Freeze that frame. Rewind to 1967. Boston Marathon, an entrant named K. Switzer. On April 19th of that year, this K. became the first woman to receive a bib number and compete officially in this most historic of running events. K. (Katherine) was a student at Syracuse University and wanted to train with the men’s cross country team. Arnie Briggs, a mailman and assistant coach with the cross country team, agreed to take her on. Her goal was to compete in the Boston Marathon, up until that time an exclusively male event. She entered under “K.” as a subterfuge for Katherine and ran with a hooded sweatshirt covering her face and long hair. When the hood fell off her head during the race revealing her as a woman, the head official of the Boston Marathon, Jock Semple, jumped off a press truck and yelled “get out of my race” as he tried to rip the #261 off of her outfit. Mailman Arnie, along with her boyfriend and running mate, Tom Miller shoved Semple aside and sent him flying. She finished the race and the photographs taken of the incident made world headlines. In her words; “I started the Boston Marathon as a girl, and finished the race as a grown woman.”

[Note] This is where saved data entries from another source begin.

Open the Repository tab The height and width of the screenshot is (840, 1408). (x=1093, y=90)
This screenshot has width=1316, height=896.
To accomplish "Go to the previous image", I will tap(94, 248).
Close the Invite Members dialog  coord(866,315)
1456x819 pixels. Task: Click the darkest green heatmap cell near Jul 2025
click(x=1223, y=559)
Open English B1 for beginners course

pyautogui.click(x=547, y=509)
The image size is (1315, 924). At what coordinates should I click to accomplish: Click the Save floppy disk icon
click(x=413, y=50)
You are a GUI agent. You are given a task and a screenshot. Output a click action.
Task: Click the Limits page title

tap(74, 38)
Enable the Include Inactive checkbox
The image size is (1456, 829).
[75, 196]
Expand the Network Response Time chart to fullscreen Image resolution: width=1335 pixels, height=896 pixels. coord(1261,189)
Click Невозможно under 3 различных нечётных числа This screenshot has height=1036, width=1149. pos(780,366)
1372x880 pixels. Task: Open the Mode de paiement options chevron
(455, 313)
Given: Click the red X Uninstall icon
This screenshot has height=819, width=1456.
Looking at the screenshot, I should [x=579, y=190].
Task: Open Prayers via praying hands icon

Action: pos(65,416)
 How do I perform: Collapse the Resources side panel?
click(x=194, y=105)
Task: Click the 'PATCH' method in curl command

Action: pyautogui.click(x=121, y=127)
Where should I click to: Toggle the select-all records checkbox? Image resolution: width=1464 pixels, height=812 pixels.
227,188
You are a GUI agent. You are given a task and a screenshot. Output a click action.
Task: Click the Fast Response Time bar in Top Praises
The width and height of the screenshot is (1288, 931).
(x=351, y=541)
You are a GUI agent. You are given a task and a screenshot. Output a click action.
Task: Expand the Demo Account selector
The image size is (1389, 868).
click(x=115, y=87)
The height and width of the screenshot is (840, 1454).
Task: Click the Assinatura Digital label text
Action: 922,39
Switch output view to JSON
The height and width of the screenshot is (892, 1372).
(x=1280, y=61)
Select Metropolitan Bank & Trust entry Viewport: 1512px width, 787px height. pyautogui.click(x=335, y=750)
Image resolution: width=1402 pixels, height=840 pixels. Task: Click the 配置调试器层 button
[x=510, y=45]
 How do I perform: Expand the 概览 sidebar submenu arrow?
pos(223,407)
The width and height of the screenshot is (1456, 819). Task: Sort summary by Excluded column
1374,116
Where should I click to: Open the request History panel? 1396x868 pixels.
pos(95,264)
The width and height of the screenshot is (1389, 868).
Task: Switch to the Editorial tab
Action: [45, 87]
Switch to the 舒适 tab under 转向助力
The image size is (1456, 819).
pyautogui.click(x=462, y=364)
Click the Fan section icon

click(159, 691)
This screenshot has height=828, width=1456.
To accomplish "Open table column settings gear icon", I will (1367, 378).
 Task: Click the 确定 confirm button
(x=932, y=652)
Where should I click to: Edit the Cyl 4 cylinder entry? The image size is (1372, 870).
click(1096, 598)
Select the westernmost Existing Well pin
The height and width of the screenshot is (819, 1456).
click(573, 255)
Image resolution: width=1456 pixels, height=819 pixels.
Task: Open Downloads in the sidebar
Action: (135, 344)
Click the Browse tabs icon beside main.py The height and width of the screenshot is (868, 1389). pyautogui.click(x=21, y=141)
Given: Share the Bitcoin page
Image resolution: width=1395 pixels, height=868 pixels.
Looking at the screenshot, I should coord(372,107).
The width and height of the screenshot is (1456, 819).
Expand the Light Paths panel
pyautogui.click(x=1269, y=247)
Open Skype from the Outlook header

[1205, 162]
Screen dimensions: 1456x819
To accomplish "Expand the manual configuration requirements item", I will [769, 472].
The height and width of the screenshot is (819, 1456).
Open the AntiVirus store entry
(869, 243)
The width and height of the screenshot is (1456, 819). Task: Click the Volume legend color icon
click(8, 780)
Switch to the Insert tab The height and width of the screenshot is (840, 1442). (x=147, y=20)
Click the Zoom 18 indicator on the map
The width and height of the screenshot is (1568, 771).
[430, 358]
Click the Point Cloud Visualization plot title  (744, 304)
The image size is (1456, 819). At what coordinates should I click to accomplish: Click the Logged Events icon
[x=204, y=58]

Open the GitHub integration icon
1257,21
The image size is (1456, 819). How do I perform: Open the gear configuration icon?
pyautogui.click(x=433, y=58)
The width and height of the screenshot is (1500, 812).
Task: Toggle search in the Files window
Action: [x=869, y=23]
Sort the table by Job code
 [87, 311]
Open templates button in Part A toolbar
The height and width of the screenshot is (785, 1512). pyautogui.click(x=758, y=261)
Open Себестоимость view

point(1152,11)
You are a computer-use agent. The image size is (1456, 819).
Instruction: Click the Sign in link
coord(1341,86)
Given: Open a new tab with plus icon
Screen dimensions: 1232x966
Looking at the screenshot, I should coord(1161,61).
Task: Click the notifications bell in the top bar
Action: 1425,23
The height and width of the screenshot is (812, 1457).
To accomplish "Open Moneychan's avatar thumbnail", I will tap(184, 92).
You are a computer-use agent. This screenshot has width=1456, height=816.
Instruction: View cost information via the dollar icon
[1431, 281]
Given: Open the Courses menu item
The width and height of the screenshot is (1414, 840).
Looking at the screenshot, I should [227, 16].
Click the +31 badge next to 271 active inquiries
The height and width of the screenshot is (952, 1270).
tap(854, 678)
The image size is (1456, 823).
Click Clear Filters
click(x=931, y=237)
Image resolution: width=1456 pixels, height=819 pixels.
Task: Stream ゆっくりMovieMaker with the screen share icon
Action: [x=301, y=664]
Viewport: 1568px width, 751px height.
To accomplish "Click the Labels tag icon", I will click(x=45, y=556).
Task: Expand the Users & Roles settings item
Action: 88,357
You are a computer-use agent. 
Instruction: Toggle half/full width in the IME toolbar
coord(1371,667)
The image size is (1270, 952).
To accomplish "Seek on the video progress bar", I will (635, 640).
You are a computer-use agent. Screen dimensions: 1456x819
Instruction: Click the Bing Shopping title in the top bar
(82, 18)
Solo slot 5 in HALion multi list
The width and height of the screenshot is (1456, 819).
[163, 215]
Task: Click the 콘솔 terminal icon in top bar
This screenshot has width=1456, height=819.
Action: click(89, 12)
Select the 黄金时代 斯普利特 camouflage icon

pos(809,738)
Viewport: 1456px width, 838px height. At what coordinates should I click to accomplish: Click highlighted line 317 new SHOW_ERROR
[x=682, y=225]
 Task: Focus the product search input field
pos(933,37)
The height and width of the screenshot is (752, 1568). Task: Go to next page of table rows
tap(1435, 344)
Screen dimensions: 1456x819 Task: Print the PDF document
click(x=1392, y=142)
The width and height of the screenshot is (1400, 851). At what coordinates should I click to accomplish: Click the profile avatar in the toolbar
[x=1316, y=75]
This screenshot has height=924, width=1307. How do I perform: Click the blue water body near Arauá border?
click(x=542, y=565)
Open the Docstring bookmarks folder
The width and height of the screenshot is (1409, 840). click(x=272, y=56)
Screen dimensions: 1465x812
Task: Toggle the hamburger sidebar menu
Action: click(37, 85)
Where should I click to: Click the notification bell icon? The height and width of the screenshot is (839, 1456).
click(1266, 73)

These women are tough, and there are many other stories to tell of strong females in the sporting world. In honor of Woman’s History Month, though, I would like to share with my readers the history of the women I rub elbows with every day on the workroom floor; the female letter carriers of the United States Postal Service. I am going to use a term that I may have to explain and defend but I am going to use it anyway; bar none, they are the toughest broads I have ever known and if need be I will say that on bended knees with a bowed head.
As a child growing up in the 60’s, I have no recollection of any female letter carriers in my neighborhood. Jack pushed his cart down the street and waved hello to me in his jolly fashion. It didn’t seem odd at all; that was life in the suburbs in the sixties. Hell, my mother didn’t even have her driver’s license until much later. Carrying mail, as well as just about all other important functions of society’s work, was a man’s job. Them was the “Good Ole Days” (a magazine that I still deliver to this day!).
According to the United States Post Office archive, “the first known appointment of a woman to carry mail was on April 3, 1845, when Postmaster General Cave Johnson appointed Sarah Black to carry the mail in Charleston, Maryland.” At least two woman, Susanna Brunner in New York, and Minnie Westman in Oregon, were known to be mail carriers in the 1880s. Mary Fields, nicknamed “Stagecoach Mary”, was the first African-American woman to work for the Postal Service, driving a stagecoach in Montana from 1895 to 1900. But despite these exceptions, the letter carrier craft remained nearly all male for many decades.
Women letter carriers made their first appearance on city streets during World War I and World War II, taking the places of men drafted into military service. Almost all of these women carried the mail temporarily, relinquishing their jobs as men returned home from war. By 1956, only 92 women nationwide served as city carriers.
But the times they were a changin’. With events in the forefront such as the ludicrous all male Boston Marathon and the Women’s Liberation Movement calling attention to the inequality between the sexes, the United States Postal Service became one of the havens for women to find a job with ‘equal pay for equal work.’ By 1971, women carriers reached the 5,000 mark. By 1982, women carriers topped 16,000. By 2006, 60,000 women comprised more than 26 percent of the city carrier workforce. Estimates of 2013’s carrier workforce push towards 40 percent of women carrying the US mails.
I have worked side by side with these women for the last twelve and a half years. As amazed as I am by the Detroit Derby Girls, or Katherine Switzer breaking the “no female” barrier at the Boston Marathon, I am more amazed by my female coworkers’ diligence at delivering the US mails on a daily basis. I know how I feel at the end of a day, and I see women half my size rise up and greet me at the time clock each and every morning. I was so impressed, I married one of you. For you all, Happy Women’s History Month!
Photo: Jeannette Lee became Chicago’s first female letter carrier in 1944. Postal Museum.